### TEXT EXTRACT ###

Nuns used anti-Semitic threats while beating boy of Jewish descent, inquiry told
search

The latest Jewish News

Read this week’s digital edition

Click Here

Nuns used anti-Semitic threats while beating boy of Jewish descent, inquiry told

Witness is 'haunted' by memories at Smyllum Park in Lanark during the 1940s and 1950s due to the abuse

A witness, who was at Smyllum Park in Lanark during the 1940s and 1950s, said he is "haunted" by memories of his time at the facility.
A witness, who was at Smyllum Park in Lanark during the 1940s and 1950s, said he is "haunted" by memories of his time at the facility.

Nuns at an orphanage used anti-Semitic threats while beating a boy of Jewish descent, an inquiry has heard.

The witness, who was at Smyllum Park in Lanark during the 1940s and 1950s, said he is “haunted” by memories of his time at the facility.

He told how he is still “scared” of nuns, to the extent he could not watch the film comedy Sister Act with his daughter.

His submissions were heard at the Scottish child abuse inquiry in Edinburgh on Tuesday.

###

● **CHALLENGES**:
**1.** How would you put this sentence from the Smyllum Park article into Spanish: "Nuns at an orphanage used anti-Semitic threats while beating a boy of Jewish descent, an inquiry has heard."
**2.** In the Smyllum Park article, how does the part that opens with the words containing "He told how" and closes with "Edinburgh on Tuesday." read once you substitute "Glasgow" for "Edinburgh"?

### DATA LINES ###

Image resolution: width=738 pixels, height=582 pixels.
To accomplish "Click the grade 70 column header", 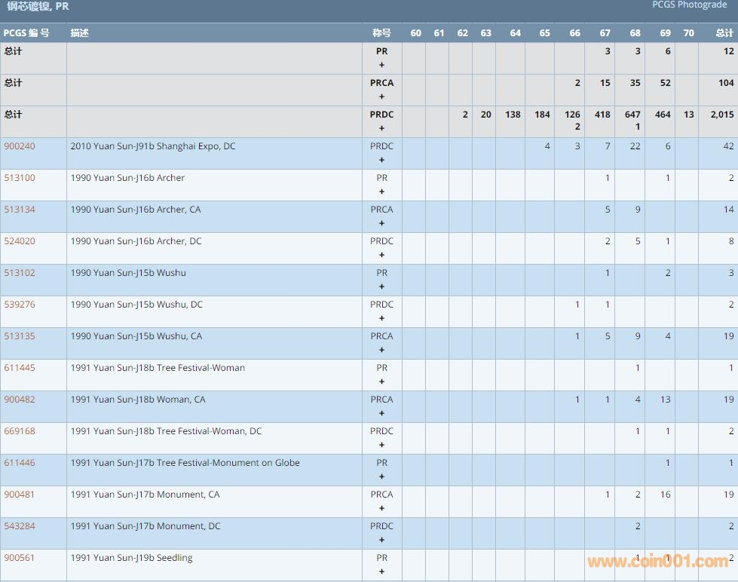I will [x=688, y=33].
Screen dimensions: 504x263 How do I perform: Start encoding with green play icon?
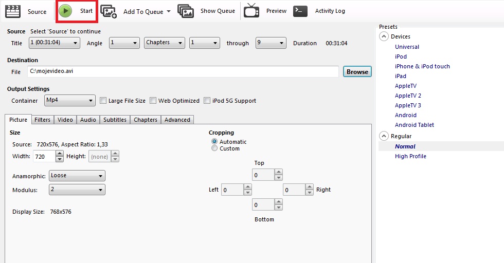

###

● **RESULTS FOR EACH TASK**:
**1.** Unas monjas de un orfanato profirieron amenazas antisemitas mientras golpeaban a un niño de ascendencia judía, según se ha declarado ante una comisión de investigación.

**2.**
He told how he is still “scared” of nuns, to the extent he could not watch the film comedy Sister Act with his daughter.

His submissions were heard at the Scottish child abuse inquiry in Glasgow on Tuesday.